One bright day in early July, I walked through the meadows – past a wheatfield enamoured of summer – to the High Street of the ancient village of Harmondsworth.
Drinkers made the most of the sunshine outside the Five Bells, and gazed across to the impeccably tended flowers on the green.
Five minutes later I was sitting inside a cabin that had been installed within the village hall. Through a headset and earphones, I was watching – and, more importantly, hearing – a succession of aircraft of different varieties virtually approaching Britain’s busiest airport.
Airbus A380s and Boeing 787s drifted down, notionally on approach to runways 1, 2 and, crucially, 3. Welcome to the Heathrow Airport Expansion Consultation.
As a roadshow, the mobile extravaganza that has just started doing the rounds in west and southwest London may not have the glamour of a rock tour. But here in Harmondsworth, the airport’s Master Plan for expansion is rousing similarly strong emotions.
For anyone who has somehow neglected to follow the tortuous debate about building extra runway capacity in southeast England over the past four decades, a brief reminder about where we are.
Heathrow and Gatwick, London’s two main airports, are respectively the busiest two-runway and single-runway airports in the world. Airlines are desperate for more capacity.
In the 2010 election, David Cameron took over as prime minister with a promise not to expand Heathrow: “No ifs, no buts, no third runway.”
Within a couple of years he set the wheels in motion for expansion by setting up Airports Commission – though with an instruction not to report before the 2015 general election.
Sir Howard Davies and his team considered a wide range of options, including the so-called “Boris Island” in the Thames Estuary, and unanimously recommended an additional runway at Heathrow. After yet more procrastination the government approved the choice.
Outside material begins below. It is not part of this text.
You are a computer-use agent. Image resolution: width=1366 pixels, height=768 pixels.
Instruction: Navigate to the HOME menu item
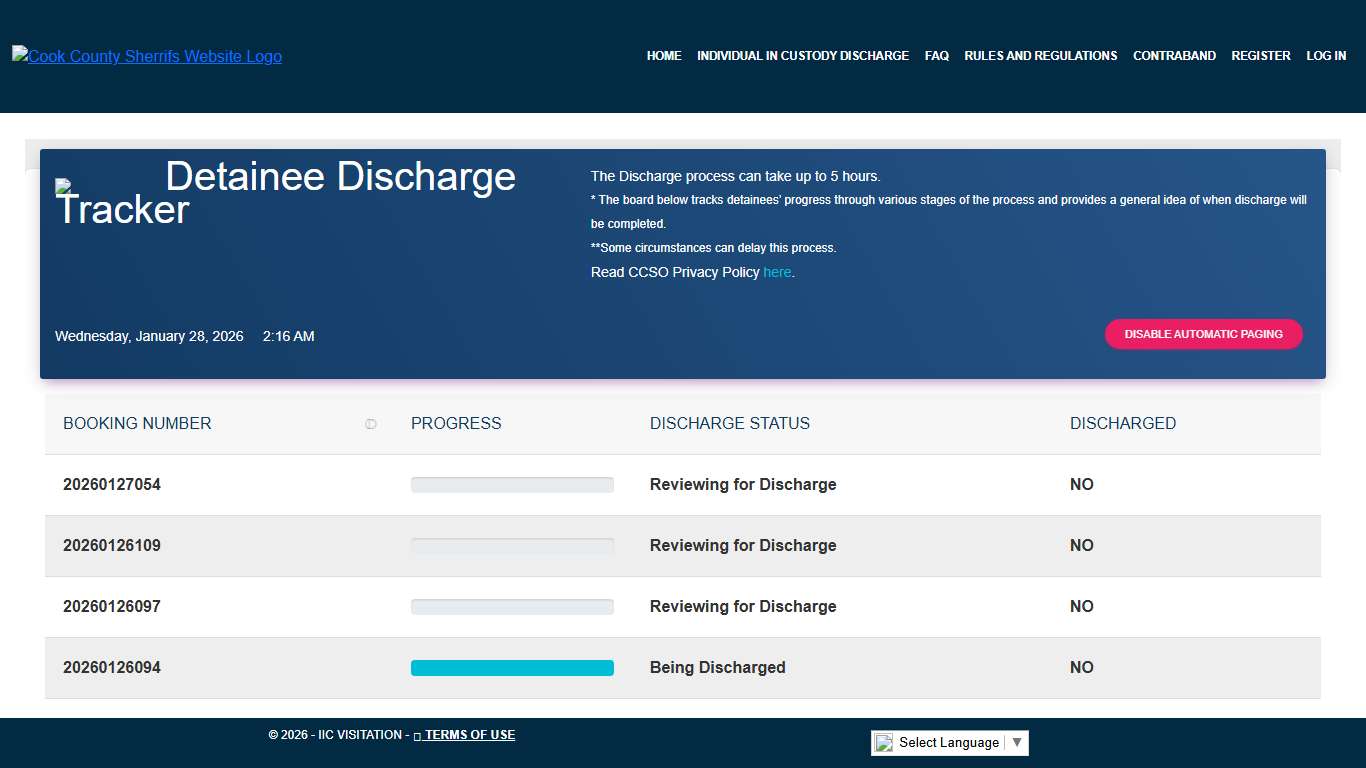click(663, 56)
Heathrow has already run two consultations. The latest presents the preferred Master Plan in exhaustive detail to the communities affected by expansion.
In most locations, the primary concern is noise from planes flying overhead. But Harmondsworth would see half its homes – and the primary school – demolished to make way for the third runway to the south, while the A4 trunk road, diverted by the expansion plan, would encroach from the north.
Justine Bayley has lived in the village for 25 years. “The airport is a close neighbour and we accept it where it is,” she says.
“We’re not trying to close it down. We just don’t want it a kilometre closer than it is at the moment.
“I’d probably have to put on ear defenders every time I opened the front door, because the runway would be 100 yards away.”
Ms Bayley is also treasurer of the pressure group Stop Heathrow Expansion, which is handing out flyers headed “Heathrow’s Preferred Disaster Plan.”
She insists the airport’s owners have already made their minds up, and that this is a shallow PR exercise.
“I tend to use the word ‘consult’ to mean I’m waiting for people’s opinions.
”They’re just telling us what they want to do, and to me that isn’t a consultation.”
But Rob Gray, Heathrow’s director of community and stakeholder relations, rejects the assertion: “Every week, myself and my team are spending a lot of time within the local communities, here at Harmondsworth and in the surrounding villages as well, getting to know the residents, hearing their concerns about this whatever their views. There are a whole range of views, and we want to hear them.
“We definitely can improve and nuance our plans and help people where we’re impacting them the most.”
The consultation will continue until 13 September. Well before that, the new prime minister is likely to be a man who vowed to lie down in front of the bulldozers to prevent a third runway.
Yet Boris Johnson, MP for nearby Uxbridge, has been strangely silent on the subject since his promise – and even engineered a visit to Afghanistan while foreign secretary on the day of the crucial parliamentary vote, in which expansion was approved overwhelmingly.
For farmer Roy Barwick, whose family has lived in leafy, soon-to-be-concretey Harmondsworth for five generations, no amount of nuance, virtual reality or cash compensation can alleviate his fears for the future: “To be threatened with eviction is a trauma second only to bereavement.”